My daughter has a great therapist, and we work hard at promoting an atmosphere of honesty tempered with compassion. It’s a struggle; empathy is something, for her, that must be taught and retaught. She is missing some vital stuff, and that does terrify me. I want her to know that she matters, and that her voice will always be heard by me, whether I like what she’s saying or not. She can be brutally honest, but as someone who wasn’t EVER allowed to disagree or speak up about what went on at home, I want her to know she can be transparent; that nothing happens here that carries the kind of shame she should want to hide. It’s not all roses and sunshine, but we progress. She’s carefully monitored for signs of bipolar disorder, and we work continually to modify the disordered thinking she’s come by honestly.

The bottom line, though, is this:

I have control over two things: my attitude, and my behavior. That’s it. She controls hers.
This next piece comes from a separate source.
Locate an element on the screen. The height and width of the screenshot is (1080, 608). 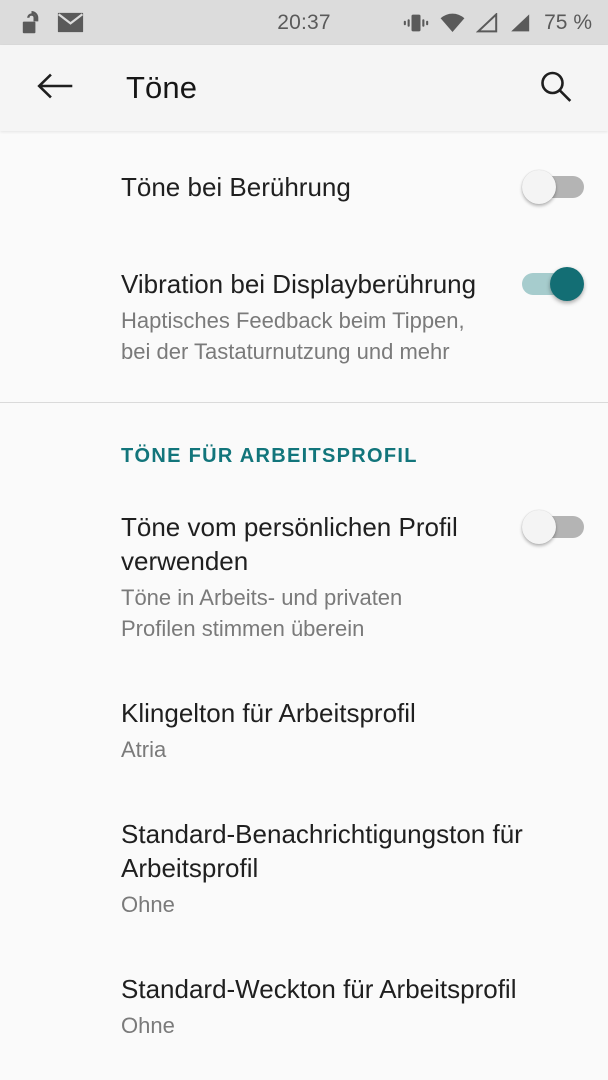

I do dread the day she requires medication to manage her moods; I know it’s almost inevitable. And I’m going to want to control that. And I can’t. All I can do is monitor, and guide. And pray.

I anticipate some really difficult days ahead, but I believe absolutely that on the other side, she and I will be okay.

I still don’t know what I want to be when I grow up, but I know I want it to be spelled right and punctuated correctly. I guess that’s something.